Ah, but it is the trilogy that kicks off the post-Endor story and therefore people are stopped from reading it by the style decision. Who says it’ll be the only one? Who is to say you will not be able to access the new SW line by a different route that is more to your liking? One of the big weaknesses of Legends, post-Endor – certainly not for stuff post-ANH / pre-ESB! – was the perception that once a point in time had a story set in it, no others could be done. I’m not convinced this is will be the same with the new material but time will tell.
For responding to things like the Aftermath excerpt, a good rule is: less is more. You’re not won over? Okay. The style is not to your liking? Okay. But stop there and don’t think you need something more to justify your outlook because you don’t. You spent time reading the excerpt? Well, you don’t get that back so that temporal expenditure says you’ve the right to your opinion that no, it doesn’t work for you. Slating an entire generation? That can only detract and reflect badly on those who invoke it.
5 thoughts to “On the Aftermath of the Aftermath Excerpt”
I’ve got nothing to add but to give you a round of applause.
Now. The applause echoes in my house as well. It thunders. But you know what’s coming, right? The troll police, ready to open fire.
I read the excerpt. I’m not a fan of present tense writing, but I agree that’s a taste thing.
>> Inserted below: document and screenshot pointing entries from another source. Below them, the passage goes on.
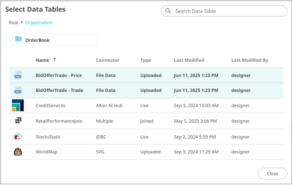Image resolution: width=292 pixels, height=185 pixels.
Task: Click the WorldMap SVG icon
Action: [18, 152]
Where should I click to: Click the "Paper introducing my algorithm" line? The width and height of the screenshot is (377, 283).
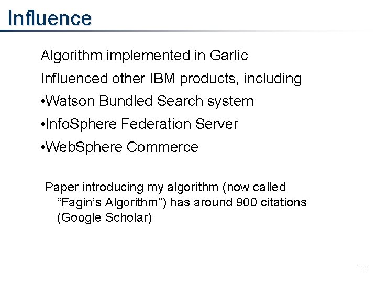[165, 187]
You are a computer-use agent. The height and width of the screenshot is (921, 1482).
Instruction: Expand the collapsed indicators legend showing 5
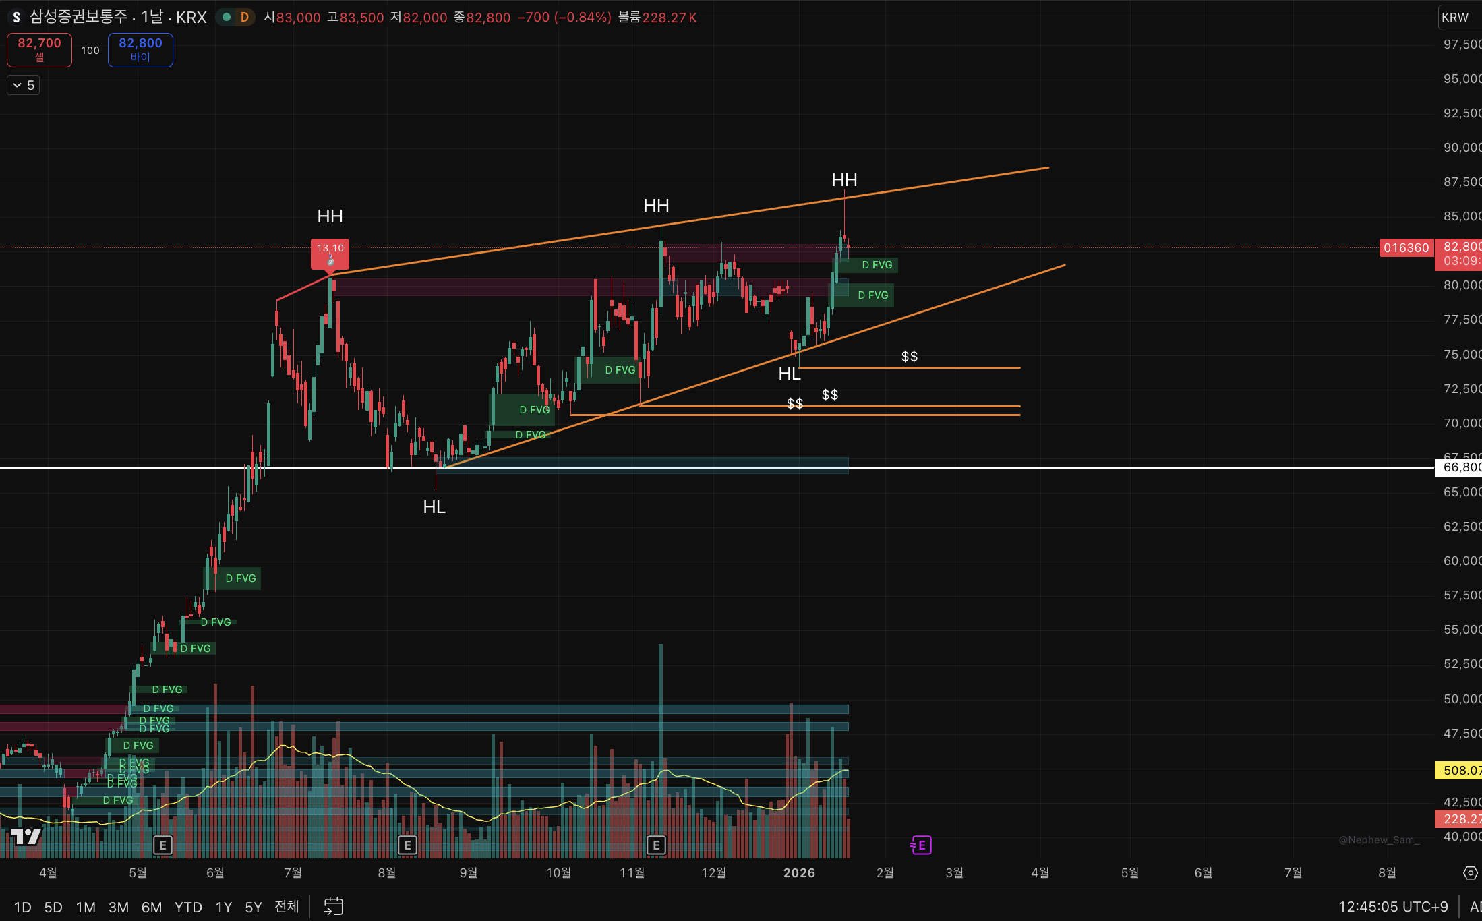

From a literary perspective though, the writing style (sentence length, word choice etc) is more of an issue. Yes, shorter, simple sentences are a great avenue to convey action sequences and confusion. And in this excerpt they’re appropriate (if a little jarring for their ubiquity).
The problem will arise if the whole book is written like this. It is harder to convey concepts of any appropriate depth in shorter sentences, and usually sentence length and vocabulary are used to assess the writing level of a piece of work. Fiction or non-fiction.
If the book has various styles and this is only used for the appropriate places? Then I fully agree with you. But if this is the writing style for the entire thing? I worry greatly about the quality of the work outside of action sequences.
Well, we’ll know in about 2 months, won’t we?
But regardless, I’d see that as an entirely separate strand of discussion without any need for casting generational vitriol around.
Though, that’s the other thing here, it isn’t the young ‘uns, with their supposedly short attention, rushing to judgement, but the old ‘uns, who are supposedly more sober and rational about this sort of thing.
That’s the thing. Judging anything by an excerpt is premature. This wasn’t a particularly good one, but I’m sure if you found the worst 5 pages of Heir to the Empire we’d probably cringe just as badly.
It is ironic that it is the old ones that are jumping to conclusions given their bashing of the ‘young ones’. Though many of the complaints about the NEU are somewhat ironic I find.
The concept of the book sounds good, (and even in the classic EU, there was a derth of stuff between X-wing comics and Mindor).
It could be an excellent book. But that will depend on how the rest of it is written.
Some concern and wariness I understand, but its too early for bashing.